Instruction 1
List every distinct username that appears before "commented" in the Docker swarm thread below, each one once.
Instruction 2
Reproduce the stretch of the Docker swarm thread from "Ingress network is" through "Nat network works.".

Quoted passage
________________

This broke something with the ingress network such that no traffic could enter through any exposed/published ports, either from the local machine or remotely.

Uninstalling this update made it all work again.

Deploying containers on the nat network worked fine. Access from the containers to the external network remained working in a docker swarm, but no traffic could come in.

simmohall commented 4 years ago

yep we just had same problem. Our services within the swarm couldn't communicate with each other either. :( :(

veepee78 commented 4 years ago

I had issues already with 2020-04 cumulative update.

Currently my swarm status is that containers using overlay network can contact services running in our network like mq and db, but if you go inside the container and try to use tracert or ping, they can't connect anything!? Also, if I expose port from container to host, it does not work.

Ingress network is somehow messed up. Does not help to delete all hns networks and let docker create them again. Same situation continues.

Nat network works.

alexftr commented 4 years ago

Same problem for us. Containers can't communicate with each other. @djarvis How did you uninstall that package? I tried wusa /uninstall /kb:4551853 but it it said "...required by your computer and cannot be uninstalled"

avinhan commented 4 years ago

@alexftr we have the same issue with a couple of our environments in Azure. We had the issue happen to one of our dev environments a week back. But at that time we were able to uninstall it. Today it happened in our QA environments, but now we cannot uninstall it. We get the following error:

image

Did anyone manage to fix the Swarm network issue?

djarvis commented 4 years ago

@alexftr Same story as @avinhan, we were able to freely uninstall it a few weeks ago but now we are not. Looking for a fix to this or a way to rip out this update that seems to now be cemented in.

jabteles commented 4 years ago

Having the same issue. Uninstalled and now I can access other services by name from other service.

djarvis commented 4 years ago

@jabteles How did you uninstall the update?

________________

Data lines
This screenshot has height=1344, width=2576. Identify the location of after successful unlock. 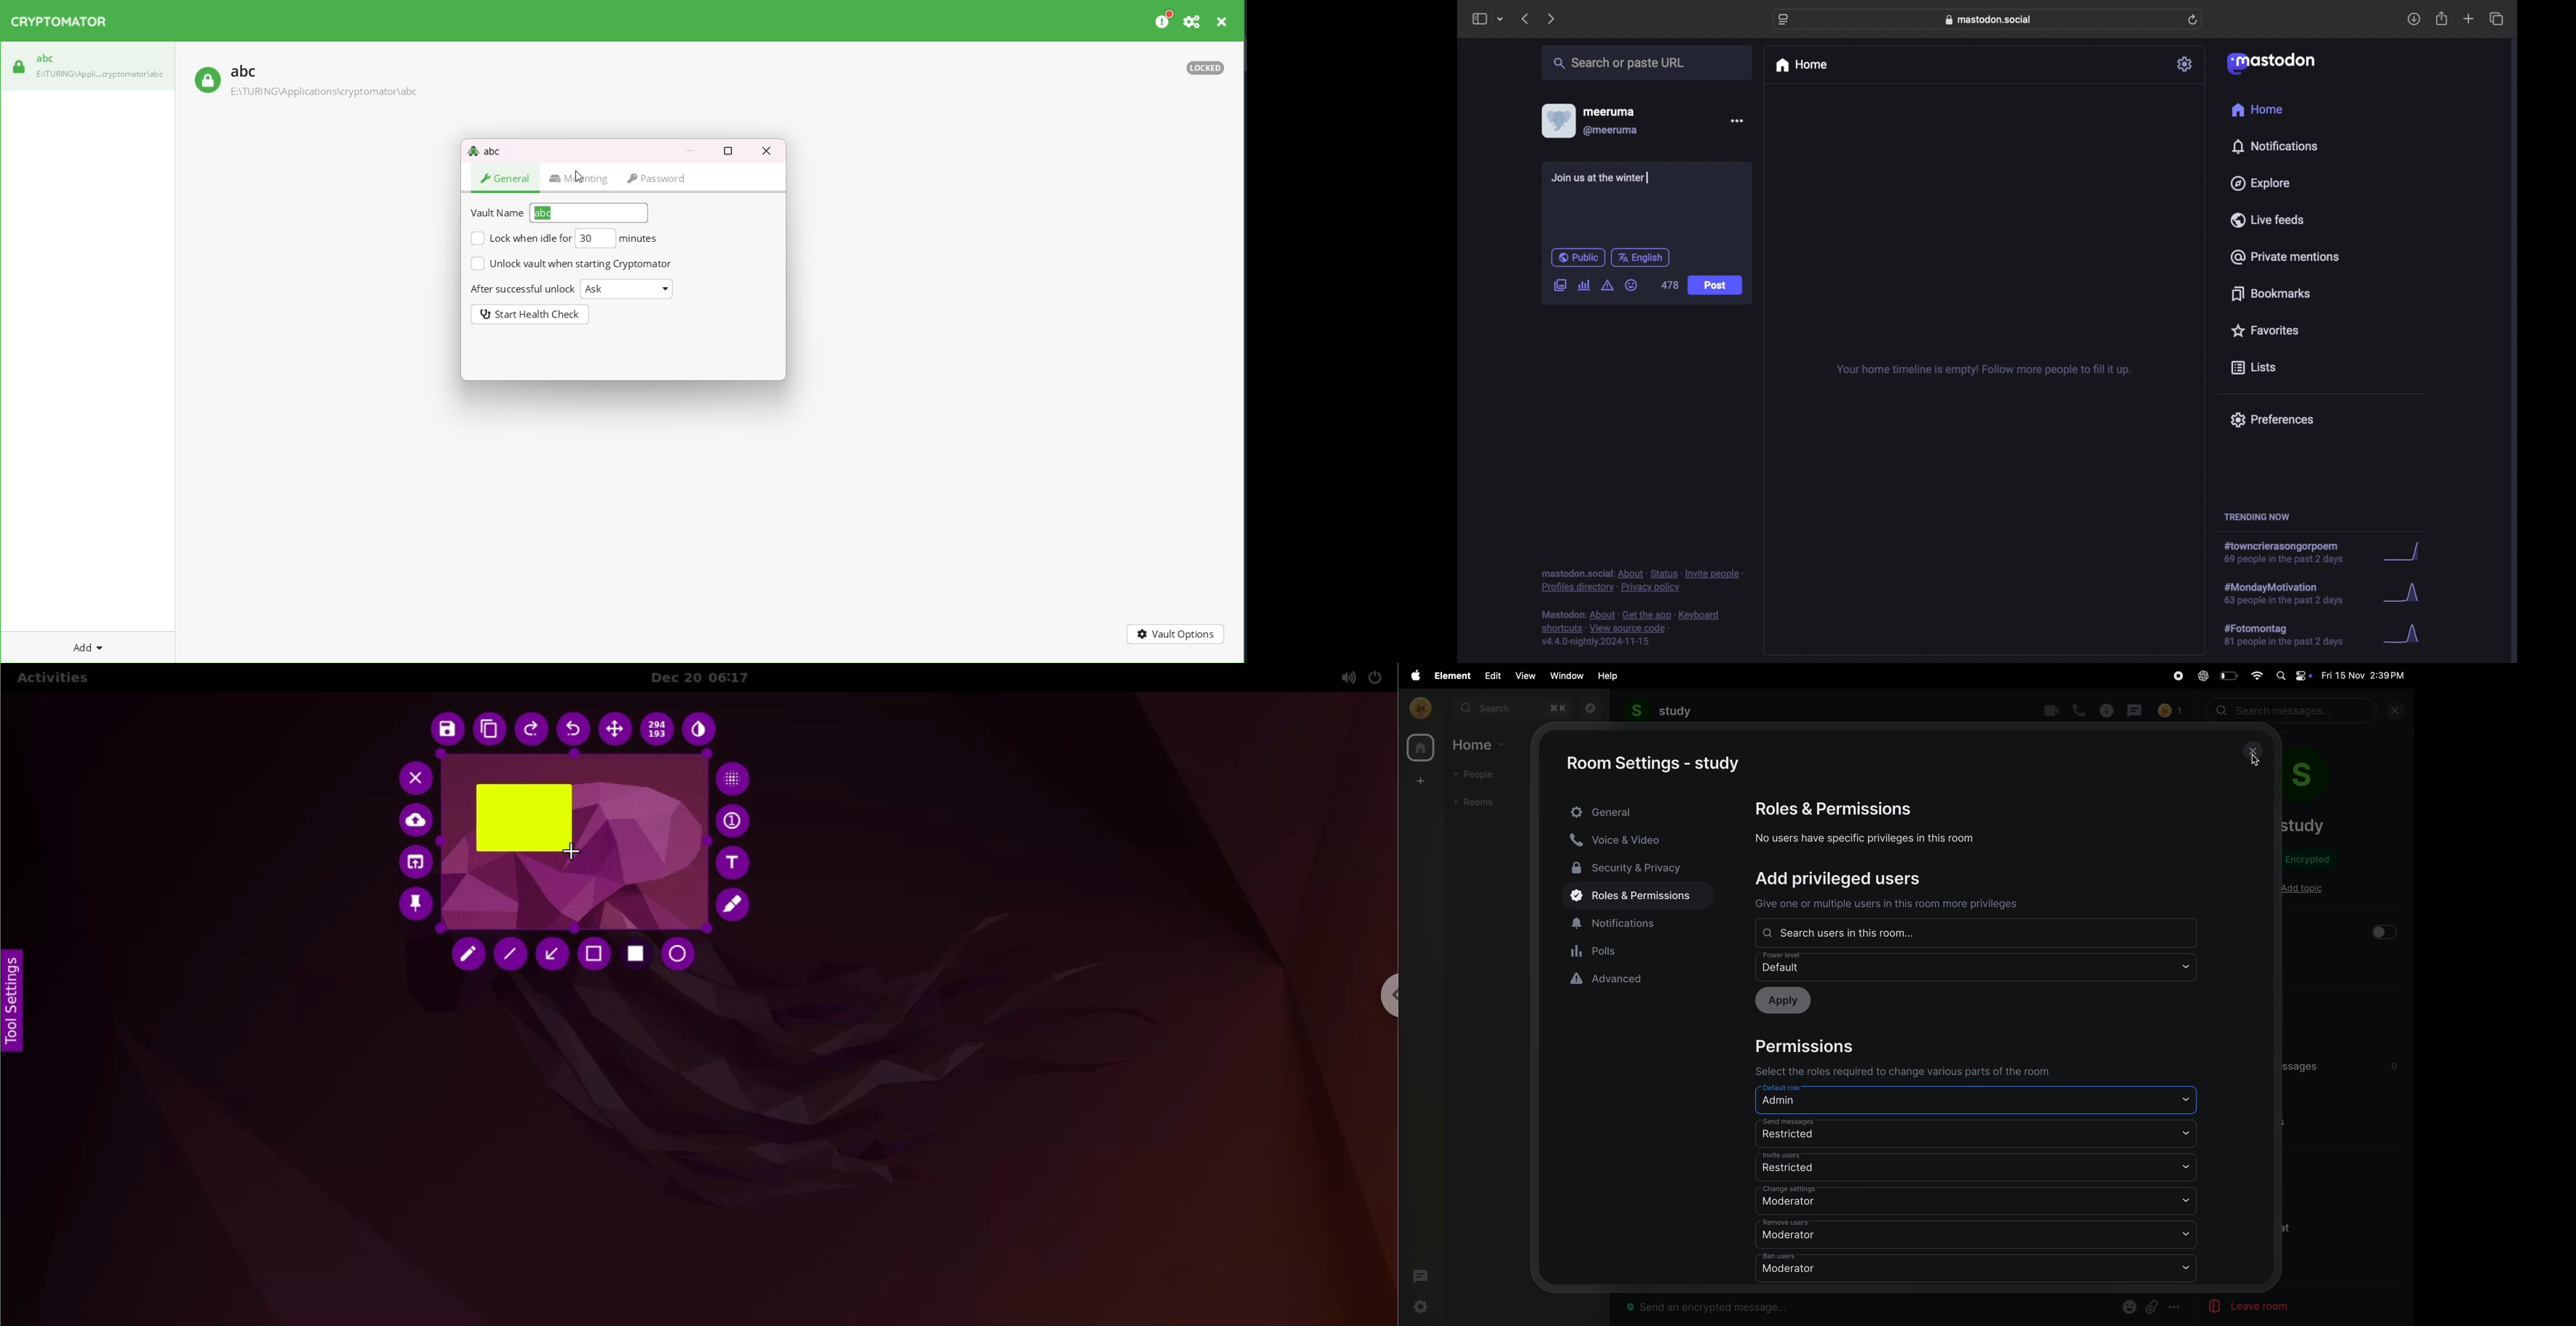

________________

Written answer 1
simmohall
veepee78
alexftr
avinhan
djarvis
jabteles

Written answer 2
Ingress network is somehow messed up. Does not help to delete all hns networks and let docker create them again. Same situation continues.

Nat network works.